Start of RECORDS TO PROCESS

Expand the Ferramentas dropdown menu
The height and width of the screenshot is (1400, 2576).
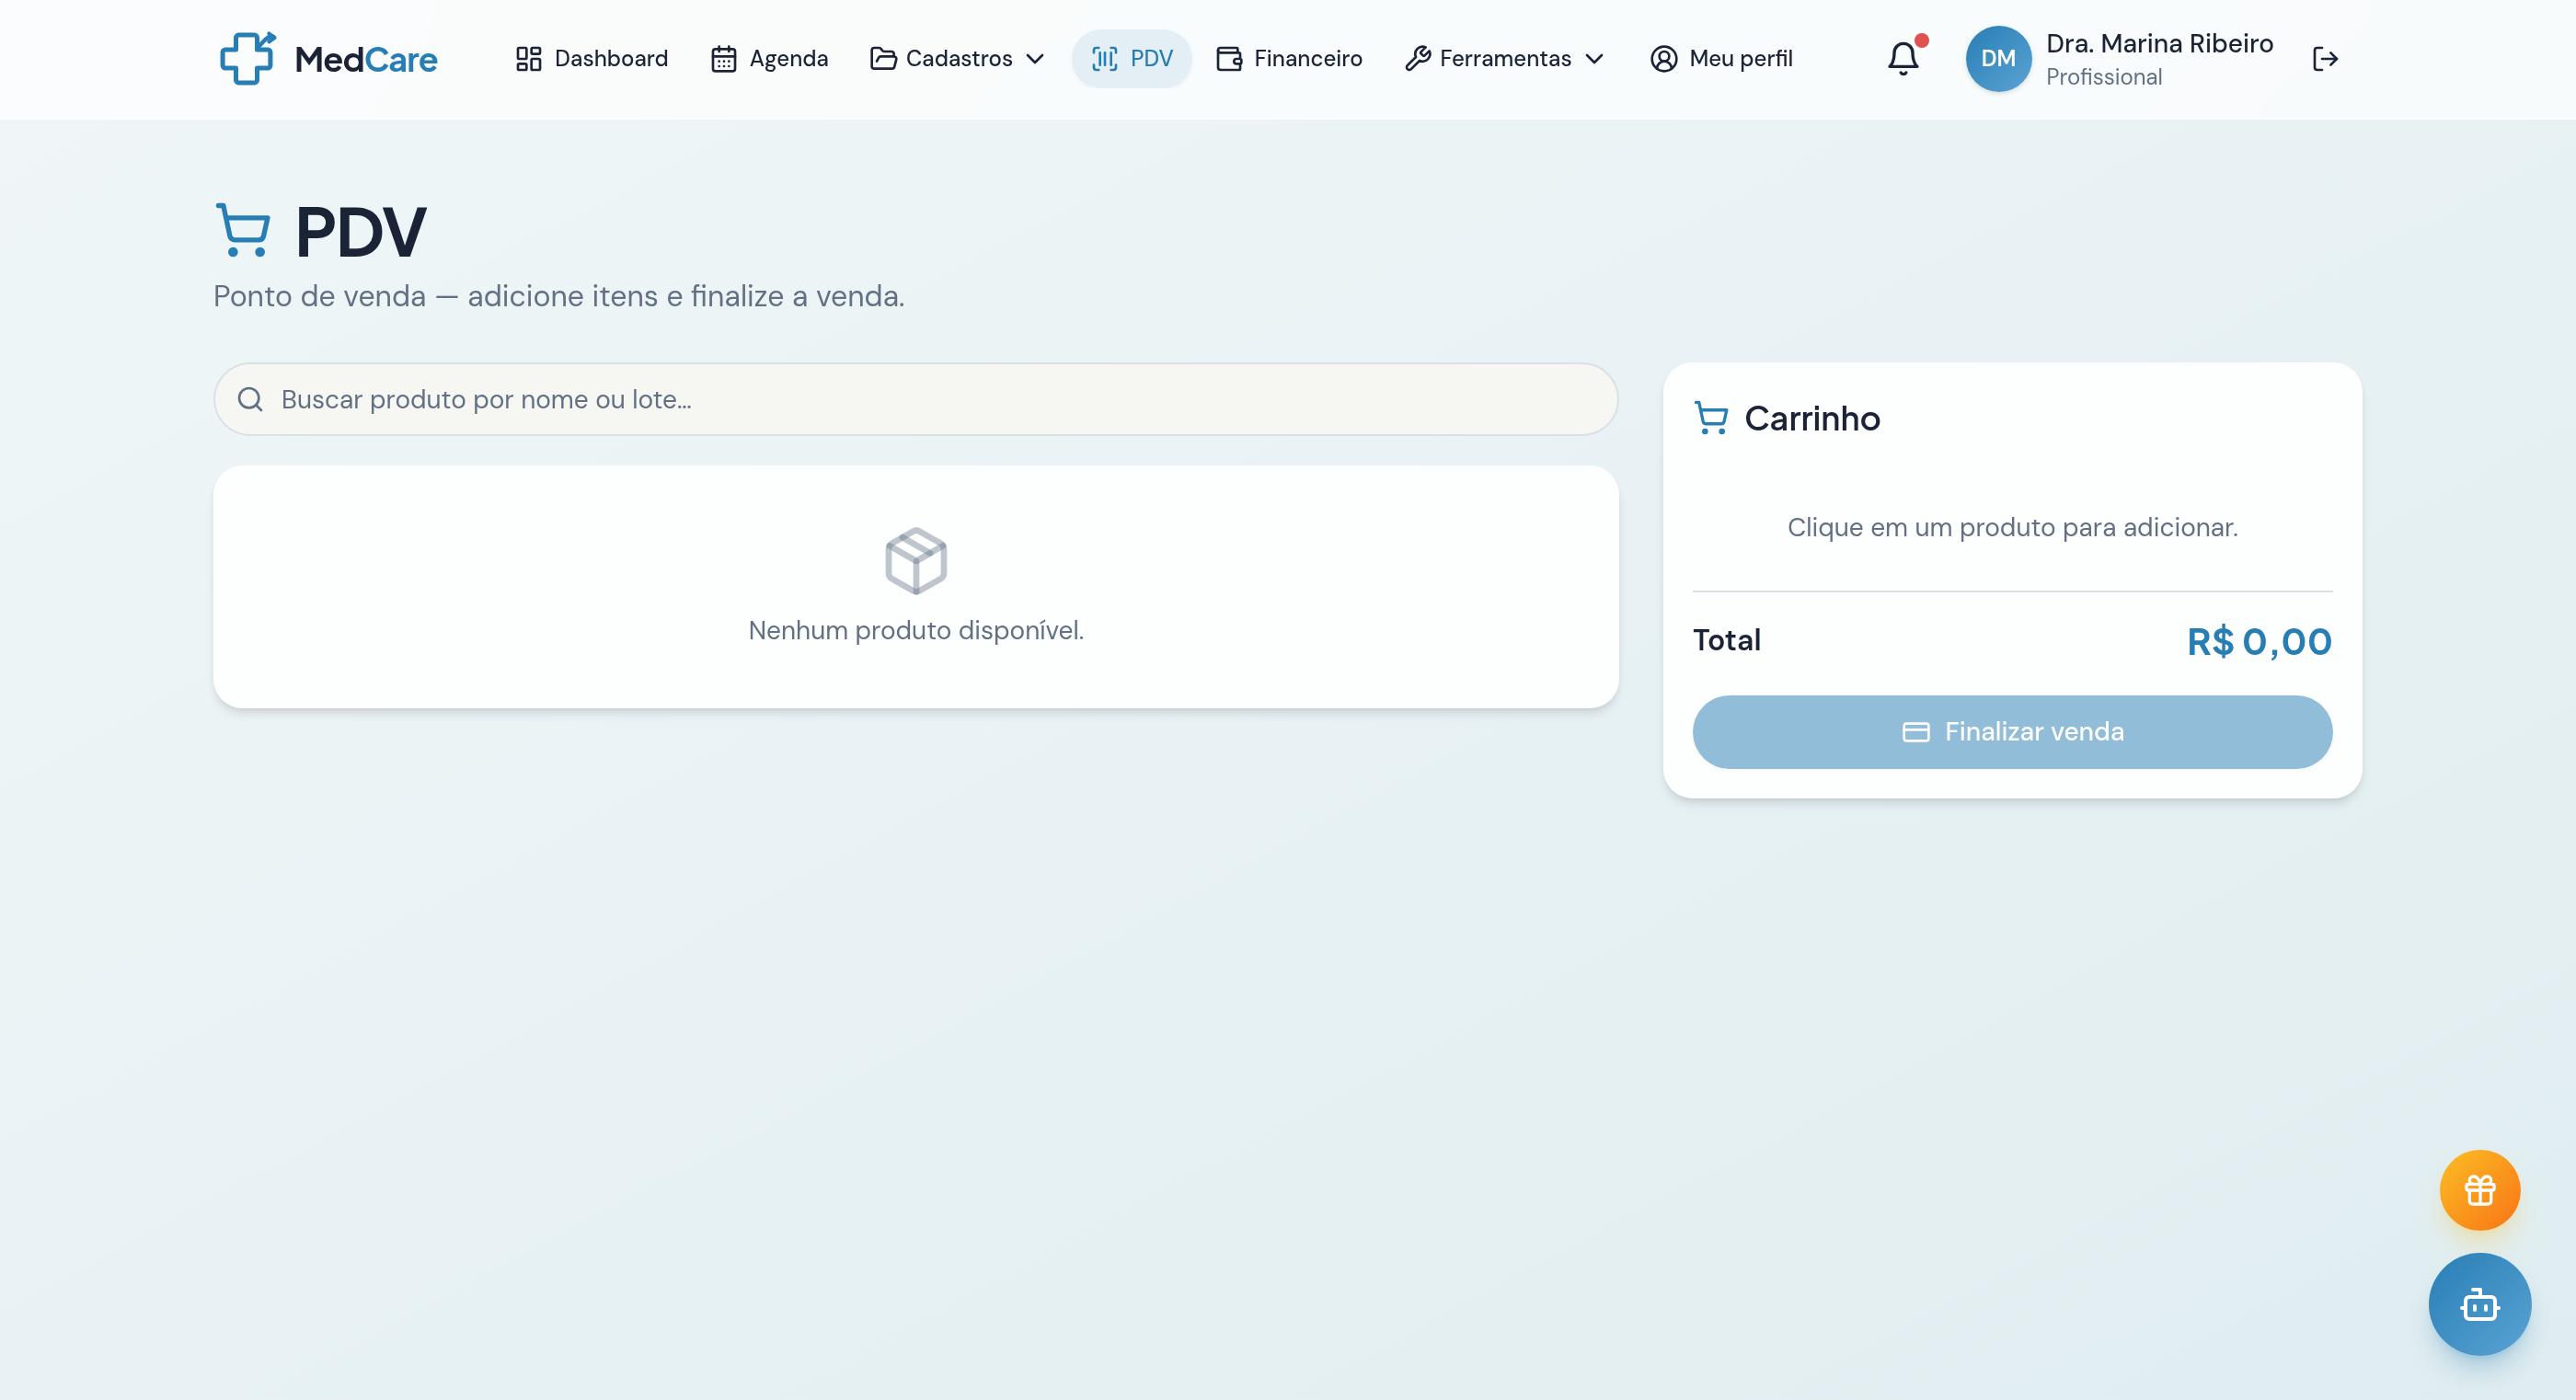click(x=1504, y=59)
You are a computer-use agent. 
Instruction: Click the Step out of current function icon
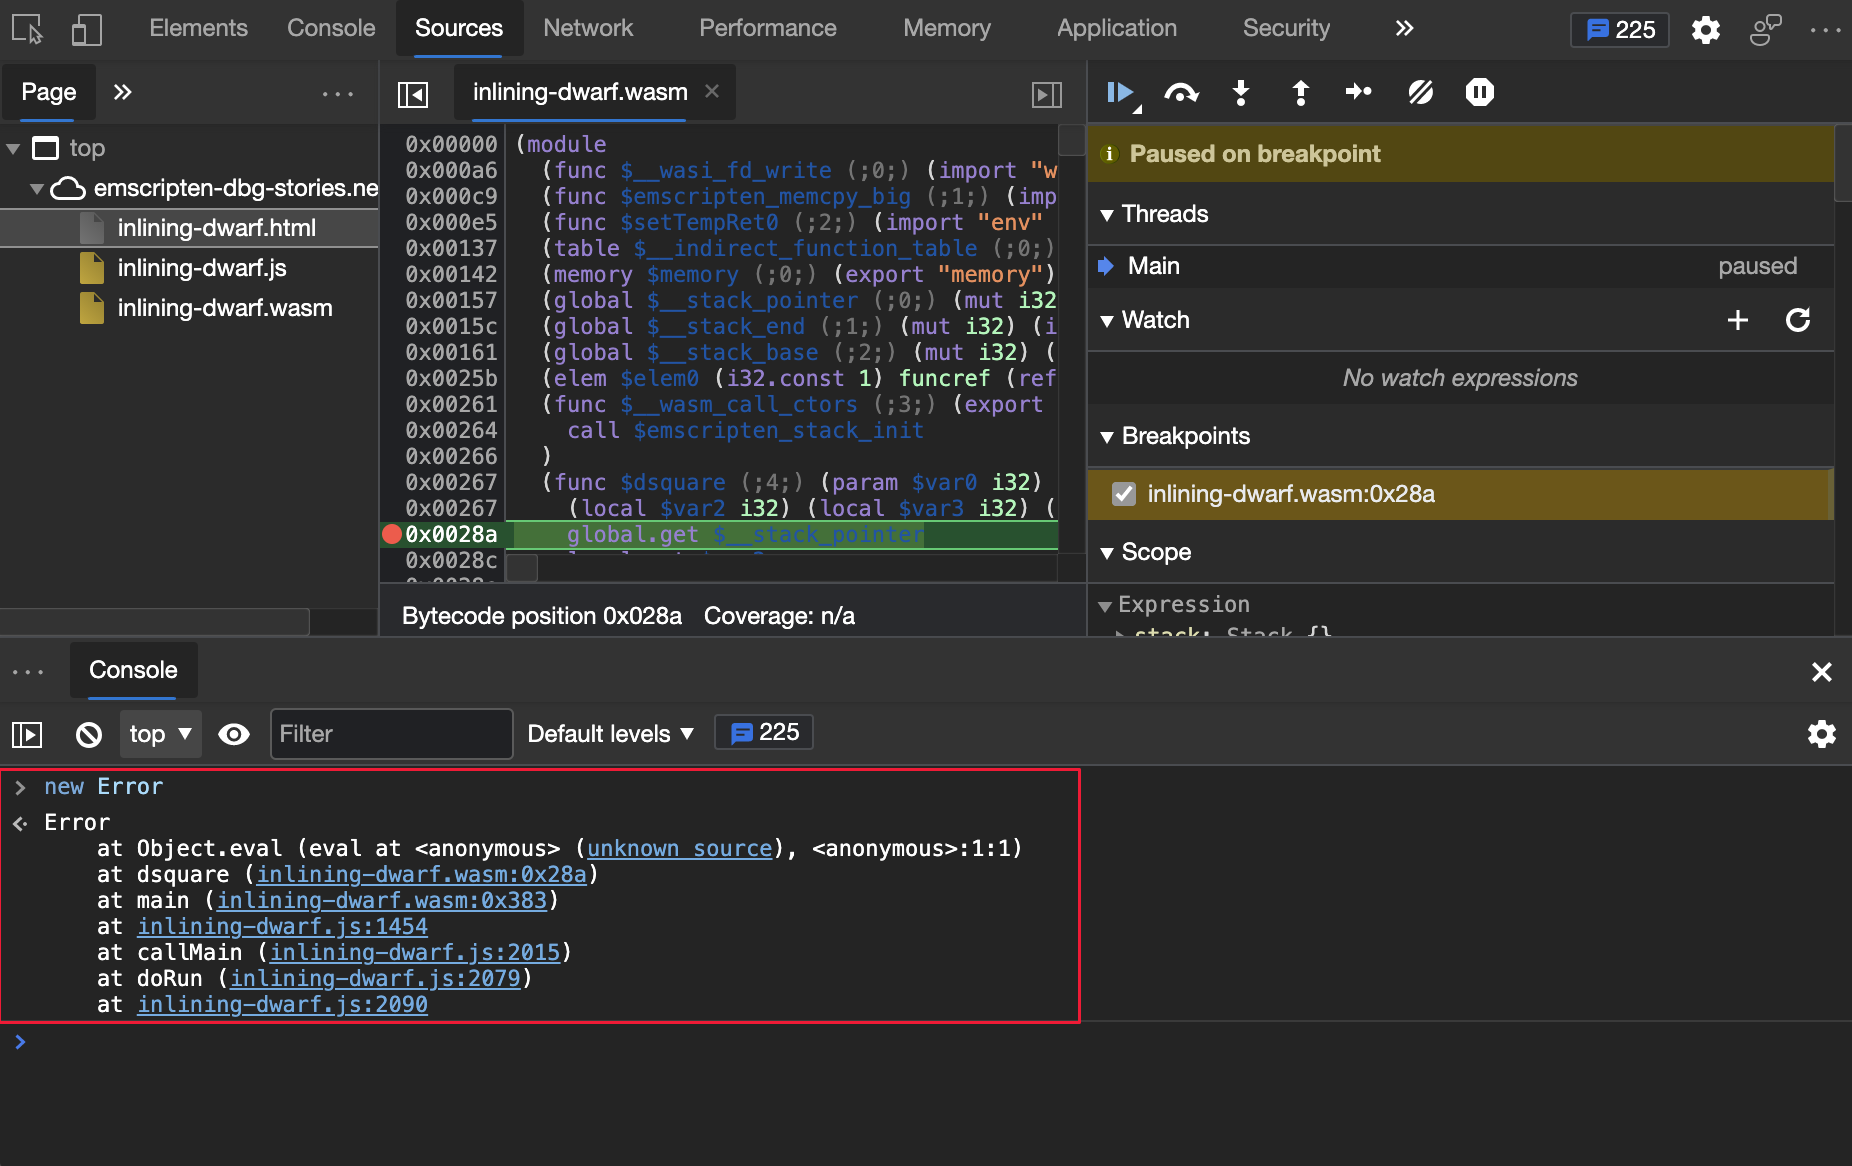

End of RECORDS TO PROCESS

WHAT YOU SHOULD DO – Repeat the entries exactly, pictures left out.

FINISHED EXERCISE –
Expand the Ferramentas dropdown menu
The height and width of the screenshot is (1400, 2576).
click(x=1504, y=59)
You are a computer-use agent. 
Instruction: Click the Step out of current function icon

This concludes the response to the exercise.